*ASSIGNMENT*.
Your copy begins at the line with "How do I perform: Click" and runs through the end of the data below. Set down only those lines exactly, without pictures.

[Data extracted from a collection]
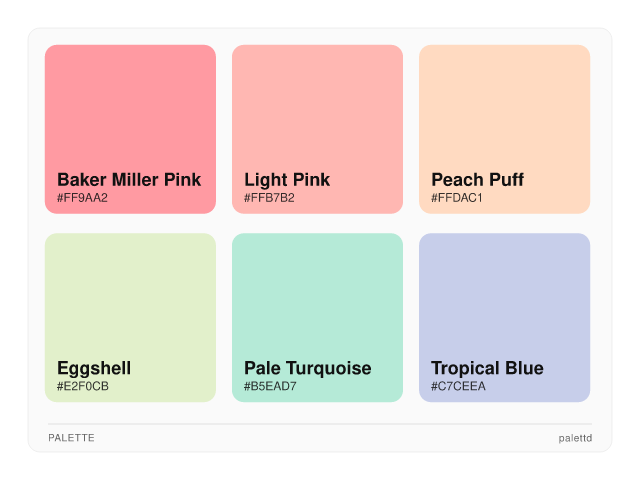Click the "Tropical Blue" title
Screen dimensions: 640x480
487,368
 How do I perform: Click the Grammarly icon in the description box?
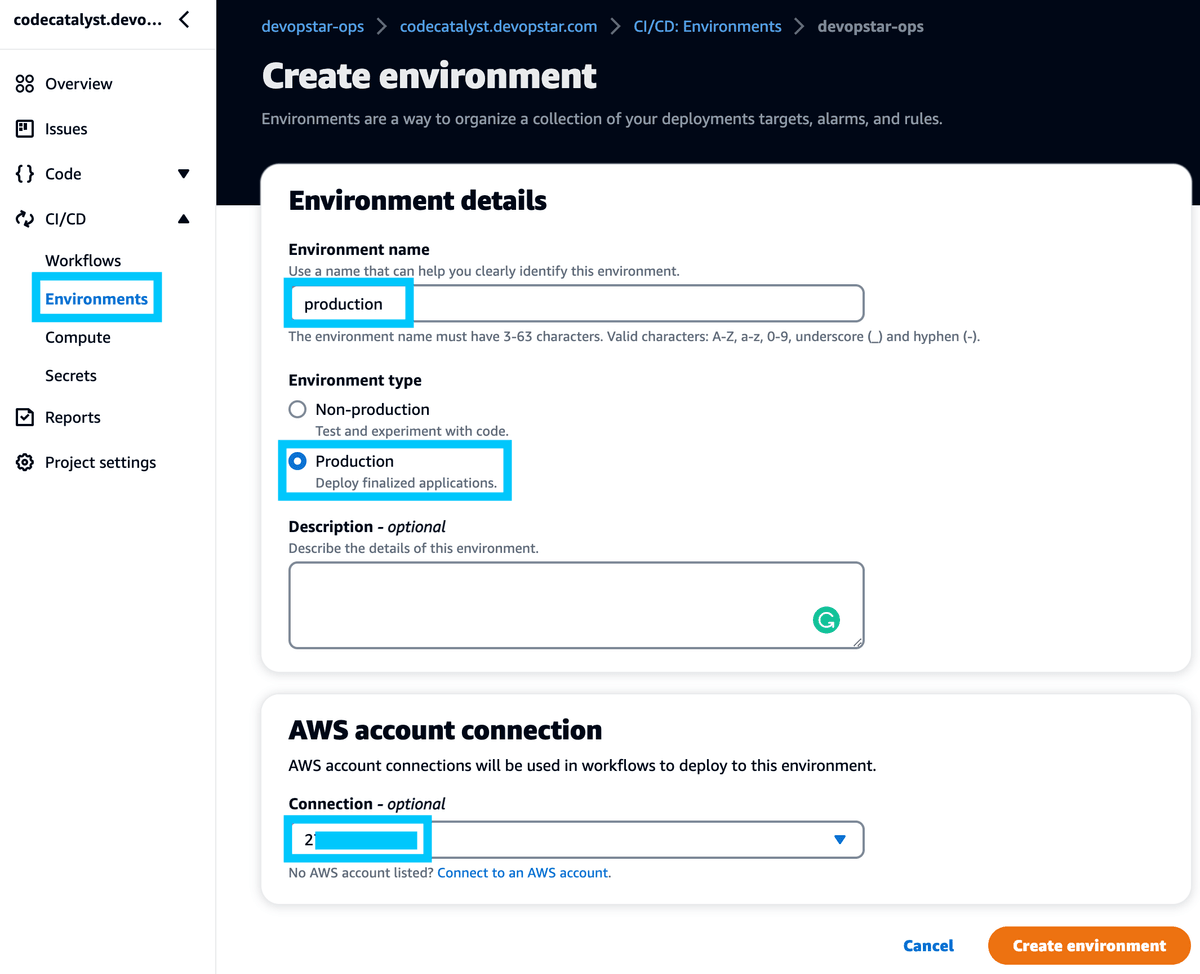[826, 620]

*REPLY*.
 How do I perform: Click the Grammarly icon in the description box?
[826, 620]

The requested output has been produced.